* **ASSIGNMENT**:
Your task is to reproduce exactly the lines from the one containing "Where should I click to: Click" through the last line below, both ends included, and nothing else, with no pictures.
===== MATERIAL PROVIDED =====
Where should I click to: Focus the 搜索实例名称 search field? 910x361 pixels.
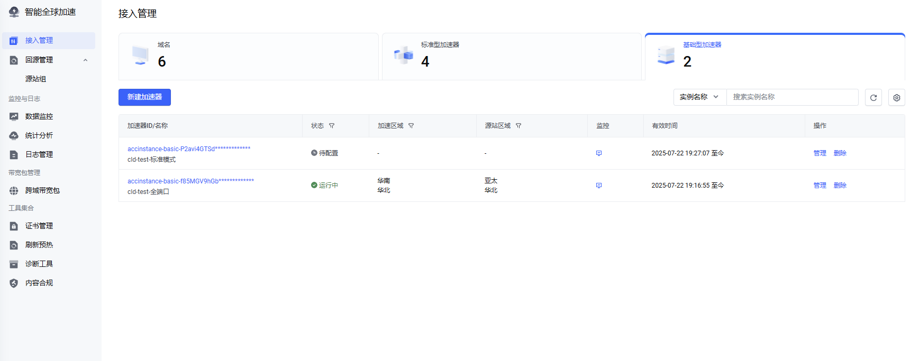point(791,97)

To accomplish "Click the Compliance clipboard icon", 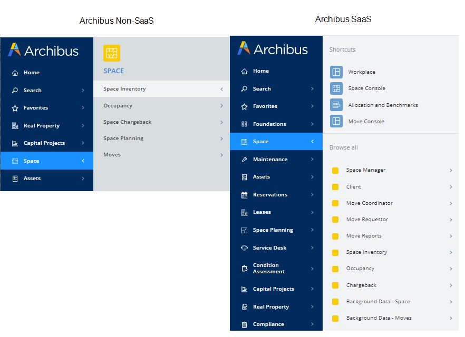I will click(244, 324).
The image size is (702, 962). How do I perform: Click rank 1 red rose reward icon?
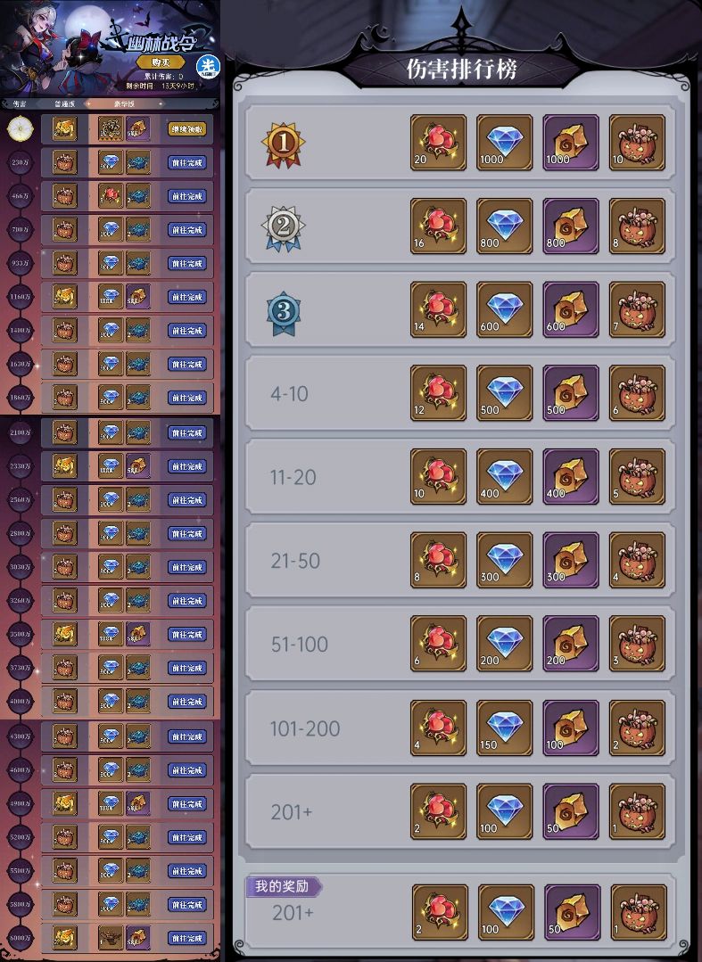coord(438,143)
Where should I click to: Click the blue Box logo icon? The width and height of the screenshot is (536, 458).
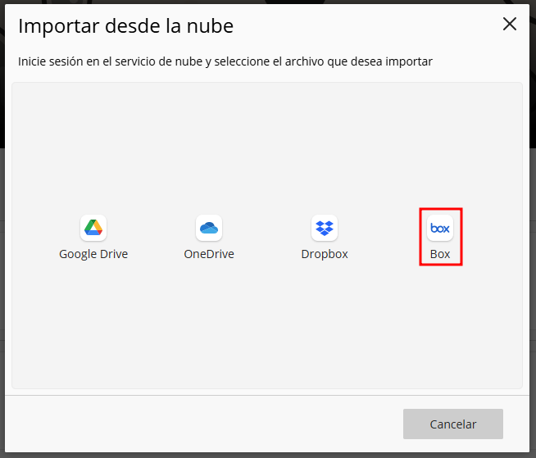click(440, 228)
=====
* **PROBLEM SOLUTION**:
Where should I click to: Click the blue Box logo icon? The width and height of the screenshot is (536, 458).
click(440, 228)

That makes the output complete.